LATIHAN SINGKAT A: Menurut kutipan pilihan di bawah, apa judul kumpulan cerita pendek berbahasa Sunda yang diterbitkan pada tahun 2021?

KUTIPAN PILIHAN:
= = = = =

Mohon tunggu...
Isur Suryati
Isur Suryati Mohon Tunggu... Guru - Menulis adalah mental healing terbaik

Mengajar di SMPN 1 Sumedang, tertarik dengan dunia kepenulisan. Ibu dari tiga anak. Menerbitkan kumpulan cerita pendek berbahasa Sunda berjudul 'Mushap Beureum Ati' (Mushap Merah Hati) pada tahun 2021. Selalu bahagia, bugar dan berkelimpahan rejeki. Itulah motto rasa syukur saya setiap hari.

Selanjutnya

Tutup

Diary Pilihan

Ibu adalah Kunci Kesuksesan Seorang Anak

22 Desember 2022   19:12 Diperbarui: 22 Desember 2022   19:35 391
+
Laporkan Konten
Laporkan Akun
Kompasiana adalah platform blog. Konten ini menjadi tanggung jawab bloger dan tidak mewakili pandangan redaksi Kompas.
Lihat foto
Ibu adalah kunci kesuksesan seorang anak (Pexels.com/Tatiana Syrikova)

Sepuluh orang anak bermain tiktok bersama gurunya, mereka melakukan aktivitas game berupa kuis. Pertanyaannya sederhana saja, "Bagaimana sosok ibu menurut pendapat kamu?" Anak pada urutan pertama menjawab, "Ibu suka marah." Begitu juga anak dengan urutan kedua mengatakan bahwa, "Ibuku tukang ngomel-ngomel setiap hari." 

Baru pada urutan ketiga, kita akan mendapati jawaban yang cukup melegakan. Ibuku adalah perempuan paling baik, masakannya selalu enak, sosok yang penyabar, wanita yang tangguh, dan sebagainya. Pada akhir tayangan, pak Guru memberikan penguatan. Bahwa, "Meskipun suka marah dan ngomel-ngomel, sebenarnya ibu sangat sayang kepada anaknya. Marah dan ngomel adalah salahsatu bentuk cinta dan kasih sayang ibu kepada kita.

= = = = =

DATA TERCATAT:
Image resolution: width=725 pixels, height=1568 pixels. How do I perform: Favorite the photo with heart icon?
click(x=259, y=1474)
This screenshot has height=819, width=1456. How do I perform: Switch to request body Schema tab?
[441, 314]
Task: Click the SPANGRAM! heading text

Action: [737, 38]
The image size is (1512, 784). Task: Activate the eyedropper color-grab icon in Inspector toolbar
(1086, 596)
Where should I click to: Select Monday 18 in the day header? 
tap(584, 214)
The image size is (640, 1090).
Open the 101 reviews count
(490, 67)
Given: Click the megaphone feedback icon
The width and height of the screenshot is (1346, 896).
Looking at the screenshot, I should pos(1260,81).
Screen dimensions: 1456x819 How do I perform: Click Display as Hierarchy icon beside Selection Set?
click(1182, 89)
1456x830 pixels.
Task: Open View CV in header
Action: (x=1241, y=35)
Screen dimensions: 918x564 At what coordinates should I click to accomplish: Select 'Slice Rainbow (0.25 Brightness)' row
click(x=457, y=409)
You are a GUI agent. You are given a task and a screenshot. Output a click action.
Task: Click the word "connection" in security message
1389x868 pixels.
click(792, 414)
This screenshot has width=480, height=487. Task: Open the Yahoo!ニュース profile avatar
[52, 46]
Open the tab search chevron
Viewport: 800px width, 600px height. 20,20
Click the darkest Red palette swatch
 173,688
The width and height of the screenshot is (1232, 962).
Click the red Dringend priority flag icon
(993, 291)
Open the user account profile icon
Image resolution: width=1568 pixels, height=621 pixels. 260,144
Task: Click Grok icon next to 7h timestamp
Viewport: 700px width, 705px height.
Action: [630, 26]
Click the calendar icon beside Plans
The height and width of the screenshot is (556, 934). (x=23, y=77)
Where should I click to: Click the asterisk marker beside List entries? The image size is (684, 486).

= = = = =

LATIHAN SINGKAT B: Tuliskan kembali baris-baris dalam catatan di atas, dari baris yang memuat "This screenshot has height=819, width=1456." hingga baris yang memuat "Looking at the", keduanya ikut disertakan.

HASIL A: Mushap Beureum Ati (Mushap Merah Hati).

HASIL B:
This screenshot has height=819, width=1456. How do I perform: Switch to request body Schema tab?
[441, 314]
Task: Click the SPANGRAM! heading text

Action: [737, 38]
The image size is (1512, 784). Task: Activate the eyedropper color-grab icon in Inspector toolbar
(1086, 596)
Where should I click to: Select Monday 18 in the day header? 
tap(584, 214)
The image size is (640, 1090).
Open the 101 reviews count
(490, 67)
Given: Click the megaphone feedback icon
The width and height of the screenshot is (1346, 896).
Looking at the screenshot, I should pos(1260,81).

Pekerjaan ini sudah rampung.